Although homosexuality has been recorded in every historical period and culture, the gay and lesbian rights movement developed only with the emergence of a self-conscious, gayidentified subculture that was willing to openly assert its demands for equality. Until the 1960s, virtually all lesbians and gay men were secretive about their sexual orientation and frequently shared the attitude of the general society that homosexuality was sick, sinful, or both. The phrase "in the closet" refers to gay men and lesbians who hide their sexual orientation.

The first national gay organizations in the United States were the Mattachine Society (1951) and the Daughters of Bilitis (1956). The emergence of the CIVIL RIGHTS MOVEMENT of the 1960s energized gay and lesbian groups, and the development of the women's movement of the late 1960s made explicit the link between political activities and personal identity.
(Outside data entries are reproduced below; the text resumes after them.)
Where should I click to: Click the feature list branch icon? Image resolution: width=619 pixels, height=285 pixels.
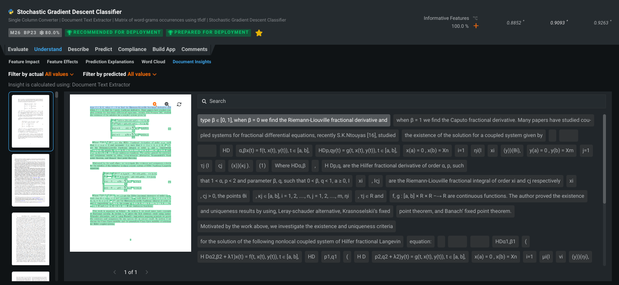(x=475, y=18)
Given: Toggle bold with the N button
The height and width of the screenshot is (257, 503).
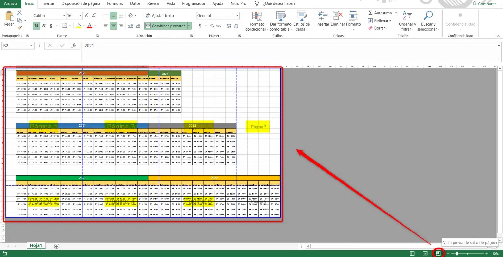Looking at the screenshot, I should pyautogui.click(x=36, y=26).
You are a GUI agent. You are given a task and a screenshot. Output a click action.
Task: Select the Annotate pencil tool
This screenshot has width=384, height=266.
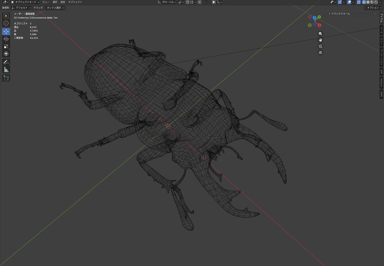[x=6, y=62]
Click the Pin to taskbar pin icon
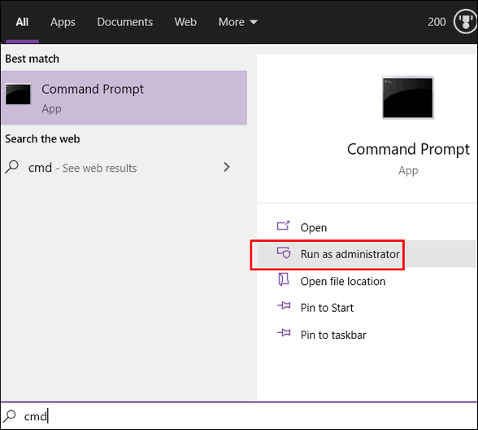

The watershed moment for gay men and lesbians occurred in 1969 when the patrons of the Stonewall Inn, a gay bar in New York City's Greenwich Village, forcefully resisted arrest by city police officers who had raided the bar. Stonewall became a symbol for a new set of attitudes on the part of younger gay men and lesbians who resisted discrimination and negative stereotyping. As gay men and lesbians became more open and decided to "come out of the closet," U.S. society was challenged to question assumptions about homosexuality.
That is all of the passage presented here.